She looked at Becca. “If you, child, can figure out how we go ’bout doin’ that.” She nodded in the direction of Bishop’s office. “The answer’s in there somewhere. Among his books and papers. He found it and we got to find it, too.”

“You’re going after this…thing…and you don’t even know how to fight it?” Jeff asked. She didn’t hear no skepticism now, though, not after what Jack’d said.

“It ain’t like you can Google ‘efreet’ and find out all about it. Ain’t nobody ever whipped out their cell phone and snapped a picture of one. Demons is as different as people. There ain’t no cookie-cutter description that’ll cover them all. Some of them’s smart and some’s dumb as a sack of doorknobs. Some’s strong and powerful and others is wimpy. This here one, an efreet, is a king—a ruler.

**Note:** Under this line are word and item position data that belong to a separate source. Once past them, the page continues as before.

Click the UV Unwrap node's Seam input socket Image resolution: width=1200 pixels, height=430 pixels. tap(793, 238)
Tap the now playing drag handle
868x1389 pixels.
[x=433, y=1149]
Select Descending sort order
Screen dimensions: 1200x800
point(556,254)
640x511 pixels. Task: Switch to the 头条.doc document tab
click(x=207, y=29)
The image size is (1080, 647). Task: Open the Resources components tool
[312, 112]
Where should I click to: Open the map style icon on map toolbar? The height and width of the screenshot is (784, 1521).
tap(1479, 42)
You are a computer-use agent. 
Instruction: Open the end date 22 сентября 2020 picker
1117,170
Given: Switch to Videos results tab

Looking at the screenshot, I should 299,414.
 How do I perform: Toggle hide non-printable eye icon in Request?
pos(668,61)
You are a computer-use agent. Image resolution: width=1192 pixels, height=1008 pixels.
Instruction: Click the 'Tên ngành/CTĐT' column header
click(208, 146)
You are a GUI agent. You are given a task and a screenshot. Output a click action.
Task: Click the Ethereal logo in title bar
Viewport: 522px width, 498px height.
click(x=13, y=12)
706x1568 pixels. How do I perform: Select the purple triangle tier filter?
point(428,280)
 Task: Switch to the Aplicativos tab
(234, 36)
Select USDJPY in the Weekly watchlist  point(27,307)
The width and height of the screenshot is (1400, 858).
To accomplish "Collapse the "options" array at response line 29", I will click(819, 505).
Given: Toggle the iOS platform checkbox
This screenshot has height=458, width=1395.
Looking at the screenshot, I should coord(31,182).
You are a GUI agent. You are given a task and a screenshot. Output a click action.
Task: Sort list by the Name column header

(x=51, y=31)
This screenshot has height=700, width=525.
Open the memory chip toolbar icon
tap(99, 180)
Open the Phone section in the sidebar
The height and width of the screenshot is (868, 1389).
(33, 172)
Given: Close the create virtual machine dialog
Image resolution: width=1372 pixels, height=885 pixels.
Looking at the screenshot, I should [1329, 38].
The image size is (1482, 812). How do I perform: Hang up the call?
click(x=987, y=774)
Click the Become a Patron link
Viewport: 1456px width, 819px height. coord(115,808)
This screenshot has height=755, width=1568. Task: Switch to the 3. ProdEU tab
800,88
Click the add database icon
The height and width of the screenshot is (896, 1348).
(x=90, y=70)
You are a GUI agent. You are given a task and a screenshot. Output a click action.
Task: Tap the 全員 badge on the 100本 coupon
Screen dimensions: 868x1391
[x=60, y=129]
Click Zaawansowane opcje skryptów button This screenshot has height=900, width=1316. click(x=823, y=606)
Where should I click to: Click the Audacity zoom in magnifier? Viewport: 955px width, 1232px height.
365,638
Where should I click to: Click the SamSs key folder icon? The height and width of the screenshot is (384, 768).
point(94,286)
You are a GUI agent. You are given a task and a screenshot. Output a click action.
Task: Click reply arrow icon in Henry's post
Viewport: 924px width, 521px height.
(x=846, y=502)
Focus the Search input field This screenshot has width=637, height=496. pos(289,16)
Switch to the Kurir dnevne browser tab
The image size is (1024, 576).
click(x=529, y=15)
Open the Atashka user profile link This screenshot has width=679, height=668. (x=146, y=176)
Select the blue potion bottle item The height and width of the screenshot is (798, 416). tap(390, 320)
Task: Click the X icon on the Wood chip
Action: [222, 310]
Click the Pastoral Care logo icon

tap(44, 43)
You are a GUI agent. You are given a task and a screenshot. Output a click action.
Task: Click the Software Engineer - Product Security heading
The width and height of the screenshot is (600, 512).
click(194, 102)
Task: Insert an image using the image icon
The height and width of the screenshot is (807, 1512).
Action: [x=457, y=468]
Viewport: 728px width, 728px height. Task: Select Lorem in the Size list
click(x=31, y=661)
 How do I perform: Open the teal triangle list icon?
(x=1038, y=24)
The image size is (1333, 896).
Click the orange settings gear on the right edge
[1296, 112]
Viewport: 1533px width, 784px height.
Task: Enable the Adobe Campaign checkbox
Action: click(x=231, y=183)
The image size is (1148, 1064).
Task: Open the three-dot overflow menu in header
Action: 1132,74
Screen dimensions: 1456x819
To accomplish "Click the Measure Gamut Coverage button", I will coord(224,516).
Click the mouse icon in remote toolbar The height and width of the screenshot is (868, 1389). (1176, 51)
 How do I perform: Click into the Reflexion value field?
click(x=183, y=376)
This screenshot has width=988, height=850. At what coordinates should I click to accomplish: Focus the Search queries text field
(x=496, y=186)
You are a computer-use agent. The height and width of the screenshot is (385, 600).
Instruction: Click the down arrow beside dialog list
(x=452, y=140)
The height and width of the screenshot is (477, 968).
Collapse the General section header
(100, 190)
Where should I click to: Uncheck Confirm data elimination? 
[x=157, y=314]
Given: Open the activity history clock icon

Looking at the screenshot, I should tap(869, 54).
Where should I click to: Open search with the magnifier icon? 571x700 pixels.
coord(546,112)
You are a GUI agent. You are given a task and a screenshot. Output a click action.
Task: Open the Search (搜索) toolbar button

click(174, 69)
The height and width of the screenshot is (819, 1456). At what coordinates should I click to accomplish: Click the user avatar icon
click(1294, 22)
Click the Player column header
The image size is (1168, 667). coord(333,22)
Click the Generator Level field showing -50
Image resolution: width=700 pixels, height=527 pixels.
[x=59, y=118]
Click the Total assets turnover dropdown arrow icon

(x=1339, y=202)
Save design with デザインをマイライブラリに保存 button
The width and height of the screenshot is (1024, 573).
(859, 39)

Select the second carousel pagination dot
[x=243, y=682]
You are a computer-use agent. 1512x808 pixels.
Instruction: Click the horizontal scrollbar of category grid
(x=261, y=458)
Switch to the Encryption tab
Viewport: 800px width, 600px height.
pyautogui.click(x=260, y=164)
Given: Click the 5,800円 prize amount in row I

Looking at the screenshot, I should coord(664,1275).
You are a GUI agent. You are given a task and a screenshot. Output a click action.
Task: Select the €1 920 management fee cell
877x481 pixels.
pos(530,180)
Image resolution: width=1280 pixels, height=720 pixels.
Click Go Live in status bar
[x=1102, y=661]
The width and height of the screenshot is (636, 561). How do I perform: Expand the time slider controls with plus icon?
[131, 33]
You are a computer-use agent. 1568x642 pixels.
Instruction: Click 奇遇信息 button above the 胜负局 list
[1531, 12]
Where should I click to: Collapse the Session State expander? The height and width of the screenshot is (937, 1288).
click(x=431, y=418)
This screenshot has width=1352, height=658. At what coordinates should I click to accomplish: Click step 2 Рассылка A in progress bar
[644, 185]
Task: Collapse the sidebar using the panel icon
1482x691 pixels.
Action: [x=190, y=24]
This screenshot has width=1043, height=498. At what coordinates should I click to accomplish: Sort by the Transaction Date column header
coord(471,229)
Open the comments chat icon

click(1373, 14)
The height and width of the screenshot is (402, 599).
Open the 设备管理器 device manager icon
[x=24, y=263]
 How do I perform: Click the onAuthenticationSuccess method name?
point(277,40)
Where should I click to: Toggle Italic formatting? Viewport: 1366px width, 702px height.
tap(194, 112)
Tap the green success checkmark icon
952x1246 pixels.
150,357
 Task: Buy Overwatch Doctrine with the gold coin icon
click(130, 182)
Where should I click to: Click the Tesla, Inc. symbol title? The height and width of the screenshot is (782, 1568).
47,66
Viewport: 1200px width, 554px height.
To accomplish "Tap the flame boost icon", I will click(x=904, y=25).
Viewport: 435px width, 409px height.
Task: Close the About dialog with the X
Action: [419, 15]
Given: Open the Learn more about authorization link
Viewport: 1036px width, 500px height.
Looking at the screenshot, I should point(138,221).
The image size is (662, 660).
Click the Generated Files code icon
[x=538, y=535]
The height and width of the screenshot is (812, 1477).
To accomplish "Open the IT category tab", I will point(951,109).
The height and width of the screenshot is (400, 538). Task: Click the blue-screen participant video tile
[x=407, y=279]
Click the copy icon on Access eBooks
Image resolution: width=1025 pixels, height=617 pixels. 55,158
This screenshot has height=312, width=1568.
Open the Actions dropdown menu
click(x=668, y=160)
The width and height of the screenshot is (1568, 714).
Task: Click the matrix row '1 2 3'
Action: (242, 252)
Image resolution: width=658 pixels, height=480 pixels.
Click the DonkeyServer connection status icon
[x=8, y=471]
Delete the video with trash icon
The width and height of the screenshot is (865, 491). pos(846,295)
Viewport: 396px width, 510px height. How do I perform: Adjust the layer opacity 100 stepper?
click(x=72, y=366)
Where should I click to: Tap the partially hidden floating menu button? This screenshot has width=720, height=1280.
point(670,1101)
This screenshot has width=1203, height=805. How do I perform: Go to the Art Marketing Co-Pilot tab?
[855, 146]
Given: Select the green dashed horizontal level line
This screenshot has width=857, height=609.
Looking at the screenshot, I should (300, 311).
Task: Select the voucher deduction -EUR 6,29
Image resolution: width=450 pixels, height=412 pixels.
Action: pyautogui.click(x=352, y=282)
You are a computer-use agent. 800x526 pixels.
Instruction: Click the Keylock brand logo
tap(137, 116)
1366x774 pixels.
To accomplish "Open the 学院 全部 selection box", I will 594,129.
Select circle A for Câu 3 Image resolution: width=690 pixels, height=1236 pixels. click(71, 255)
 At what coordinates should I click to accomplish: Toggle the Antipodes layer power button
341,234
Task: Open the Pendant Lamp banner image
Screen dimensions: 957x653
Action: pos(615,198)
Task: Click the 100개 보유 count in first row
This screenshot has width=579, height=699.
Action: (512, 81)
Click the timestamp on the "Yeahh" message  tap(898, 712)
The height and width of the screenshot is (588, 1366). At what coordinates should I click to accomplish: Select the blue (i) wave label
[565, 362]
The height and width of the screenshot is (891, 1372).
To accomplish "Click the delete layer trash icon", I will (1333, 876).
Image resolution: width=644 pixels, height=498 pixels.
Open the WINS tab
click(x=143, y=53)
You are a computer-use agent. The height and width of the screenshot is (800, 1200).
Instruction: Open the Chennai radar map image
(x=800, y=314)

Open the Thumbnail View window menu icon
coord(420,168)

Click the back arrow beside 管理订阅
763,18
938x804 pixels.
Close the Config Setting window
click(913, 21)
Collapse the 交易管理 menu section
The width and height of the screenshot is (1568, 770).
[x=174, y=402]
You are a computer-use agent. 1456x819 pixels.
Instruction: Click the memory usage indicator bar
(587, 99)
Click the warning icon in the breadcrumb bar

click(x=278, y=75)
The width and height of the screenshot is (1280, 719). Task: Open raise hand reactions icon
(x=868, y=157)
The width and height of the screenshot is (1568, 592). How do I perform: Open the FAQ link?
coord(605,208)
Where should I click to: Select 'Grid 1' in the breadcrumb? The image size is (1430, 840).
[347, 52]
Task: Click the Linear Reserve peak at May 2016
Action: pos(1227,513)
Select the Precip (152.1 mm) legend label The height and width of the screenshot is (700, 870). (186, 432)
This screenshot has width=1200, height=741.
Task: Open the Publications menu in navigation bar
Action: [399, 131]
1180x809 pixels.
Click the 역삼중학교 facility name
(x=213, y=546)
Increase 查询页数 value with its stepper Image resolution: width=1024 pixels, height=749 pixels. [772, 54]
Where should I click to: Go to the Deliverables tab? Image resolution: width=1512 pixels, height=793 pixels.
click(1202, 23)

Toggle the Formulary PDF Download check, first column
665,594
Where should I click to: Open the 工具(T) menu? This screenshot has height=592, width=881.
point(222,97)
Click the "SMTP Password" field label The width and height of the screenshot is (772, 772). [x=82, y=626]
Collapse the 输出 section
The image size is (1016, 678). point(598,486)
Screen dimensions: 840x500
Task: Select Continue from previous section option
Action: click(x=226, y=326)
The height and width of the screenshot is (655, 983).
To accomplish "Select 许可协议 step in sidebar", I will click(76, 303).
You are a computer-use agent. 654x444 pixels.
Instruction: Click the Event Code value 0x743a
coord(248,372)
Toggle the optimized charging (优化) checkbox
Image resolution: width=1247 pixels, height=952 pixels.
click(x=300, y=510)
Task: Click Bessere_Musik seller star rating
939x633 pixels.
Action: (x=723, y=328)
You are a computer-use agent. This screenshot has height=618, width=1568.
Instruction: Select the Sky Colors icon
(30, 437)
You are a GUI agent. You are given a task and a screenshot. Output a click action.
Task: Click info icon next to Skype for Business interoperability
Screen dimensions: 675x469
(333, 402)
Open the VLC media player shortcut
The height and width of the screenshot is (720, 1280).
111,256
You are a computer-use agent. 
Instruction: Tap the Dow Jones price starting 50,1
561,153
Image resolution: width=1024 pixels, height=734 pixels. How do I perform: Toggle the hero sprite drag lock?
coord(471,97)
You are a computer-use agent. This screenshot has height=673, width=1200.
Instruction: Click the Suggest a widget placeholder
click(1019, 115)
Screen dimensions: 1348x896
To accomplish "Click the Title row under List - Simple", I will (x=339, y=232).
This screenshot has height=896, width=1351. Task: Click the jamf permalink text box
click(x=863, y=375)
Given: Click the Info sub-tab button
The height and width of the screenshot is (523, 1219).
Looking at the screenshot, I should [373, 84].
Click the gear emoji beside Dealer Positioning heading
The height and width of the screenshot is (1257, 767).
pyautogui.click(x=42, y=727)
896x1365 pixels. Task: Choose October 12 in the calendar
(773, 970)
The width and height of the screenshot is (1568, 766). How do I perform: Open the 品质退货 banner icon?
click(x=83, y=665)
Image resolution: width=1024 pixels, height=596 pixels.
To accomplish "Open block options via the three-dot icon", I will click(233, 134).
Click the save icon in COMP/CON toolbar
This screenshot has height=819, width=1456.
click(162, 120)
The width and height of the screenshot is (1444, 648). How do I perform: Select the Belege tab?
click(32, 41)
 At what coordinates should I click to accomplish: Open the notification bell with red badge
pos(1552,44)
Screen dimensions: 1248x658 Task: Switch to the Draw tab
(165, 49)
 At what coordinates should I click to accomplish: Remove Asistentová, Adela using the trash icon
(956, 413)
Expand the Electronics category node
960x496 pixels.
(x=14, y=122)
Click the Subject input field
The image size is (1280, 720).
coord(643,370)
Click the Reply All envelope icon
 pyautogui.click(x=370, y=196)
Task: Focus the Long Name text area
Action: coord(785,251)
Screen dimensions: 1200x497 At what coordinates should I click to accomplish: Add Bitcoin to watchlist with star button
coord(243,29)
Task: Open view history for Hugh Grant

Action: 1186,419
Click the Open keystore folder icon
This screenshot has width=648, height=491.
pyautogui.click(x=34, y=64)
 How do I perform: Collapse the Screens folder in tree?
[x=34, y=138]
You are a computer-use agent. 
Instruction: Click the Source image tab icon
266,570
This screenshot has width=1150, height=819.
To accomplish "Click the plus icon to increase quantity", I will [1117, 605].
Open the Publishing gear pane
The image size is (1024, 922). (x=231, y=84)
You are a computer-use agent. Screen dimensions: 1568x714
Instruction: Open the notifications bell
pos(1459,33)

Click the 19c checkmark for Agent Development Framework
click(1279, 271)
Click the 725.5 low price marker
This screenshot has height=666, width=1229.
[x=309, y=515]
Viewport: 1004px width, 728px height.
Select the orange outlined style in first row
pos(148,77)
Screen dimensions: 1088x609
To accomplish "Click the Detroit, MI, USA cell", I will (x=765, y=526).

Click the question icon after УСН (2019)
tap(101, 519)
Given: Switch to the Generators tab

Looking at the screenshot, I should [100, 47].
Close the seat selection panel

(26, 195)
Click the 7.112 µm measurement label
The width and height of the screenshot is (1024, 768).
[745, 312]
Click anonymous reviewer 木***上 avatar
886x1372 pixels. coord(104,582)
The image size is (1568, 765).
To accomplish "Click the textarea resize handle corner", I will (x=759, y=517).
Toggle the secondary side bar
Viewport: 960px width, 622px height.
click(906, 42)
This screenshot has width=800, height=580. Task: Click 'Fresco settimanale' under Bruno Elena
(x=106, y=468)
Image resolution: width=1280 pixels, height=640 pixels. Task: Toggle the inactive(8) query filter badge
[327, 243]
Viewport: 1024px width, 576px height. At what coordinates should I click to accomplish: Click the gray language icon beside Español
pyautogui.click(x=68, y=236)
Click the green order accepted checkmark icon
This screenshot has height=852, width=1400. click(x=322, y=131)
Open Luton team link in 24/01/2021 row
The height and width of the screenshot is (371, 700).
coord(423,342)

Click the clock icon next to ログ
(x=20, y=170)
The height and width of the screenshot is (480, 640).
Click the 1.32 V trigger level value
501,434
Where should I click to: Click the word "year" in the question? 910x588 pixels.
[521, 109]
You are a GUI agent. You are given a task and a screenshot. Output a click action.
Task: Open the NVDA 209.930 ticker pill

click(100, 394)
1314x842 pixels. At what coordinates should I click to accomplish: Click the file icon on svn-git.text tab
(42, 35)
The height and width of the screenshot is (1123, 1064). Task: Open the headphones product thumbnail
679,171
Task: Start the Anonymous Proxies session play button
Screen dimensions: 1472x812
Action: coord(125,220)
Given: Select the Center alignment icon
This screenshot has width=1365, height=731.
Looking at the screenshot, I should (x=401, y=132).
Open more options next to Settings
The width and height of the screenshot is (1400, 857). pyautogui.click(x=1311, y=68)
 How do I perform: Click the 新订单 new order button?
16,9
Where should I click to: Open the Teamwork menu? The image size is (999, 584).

He’s smart—smarter than we are.”

“If your husband knew how to destroy it, why didn’t he tell you?”

“He might have…if I hadn’t been so tore up I wouldn’t listen. That was right after we lost Isaac and I wasn’t fit for nothin’. But most times Bishop didn’t talk about none of that stuff, what he was readin’ and figurin’ out. When I’d ask, he’d get this awful look on his face and say what he was diggin’ into was foul. He wasn’t gonna bring that stinkin’ filth out beyond that door and pollute our lives with it. You know how they say, ‘What happens in Vegas stays in Vegas.’ Well, what happened in that room stayed in there, too.”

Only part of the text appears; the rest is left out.